In this work, we present a new graphene-based sensor designed to monitor a set of photovoltaic panels on a sound-absorbing screen in terms of their potential mechanical damage. The innovative design of the photovoltaic module and consequently its sound-reflecting and sound-absorbing parameters play a vital role. The light transmittance of the sensor layer composed of graphene flakes in a cellulose matrix, confirmed by optical studies, allows its use directly over the photovoltaic cells. All the sensors are interconnected with metallic connections to reduce their internal resistance on larger surfaces.
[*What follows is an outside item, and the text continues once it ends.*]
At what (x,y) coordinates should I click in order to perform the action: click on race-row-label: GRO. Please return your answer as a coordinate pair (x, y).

The sensor state is monitored through the resistance value as a zero-one operation/damaged response. Two sensor damage, scenarios, repetitive scratching, and cutting-out were described. The sensor measurements were performed in the potential ranging from 2.1 to 51.1 V, and the current response allowed to calculate the total resistance. The change in sensor resistance ranged between 9.3 and 24.1%, depending on the damaged area. The resistance for the scratched surface oscillated between 25 and 26 Ω, whereas the cut-out surface showed values more than 1.5 times higher. The proposed sensor based on graphene, cellulose, and ethylene–vinyl acetate allows the registration of immediate information about the destruction or theft of a power node.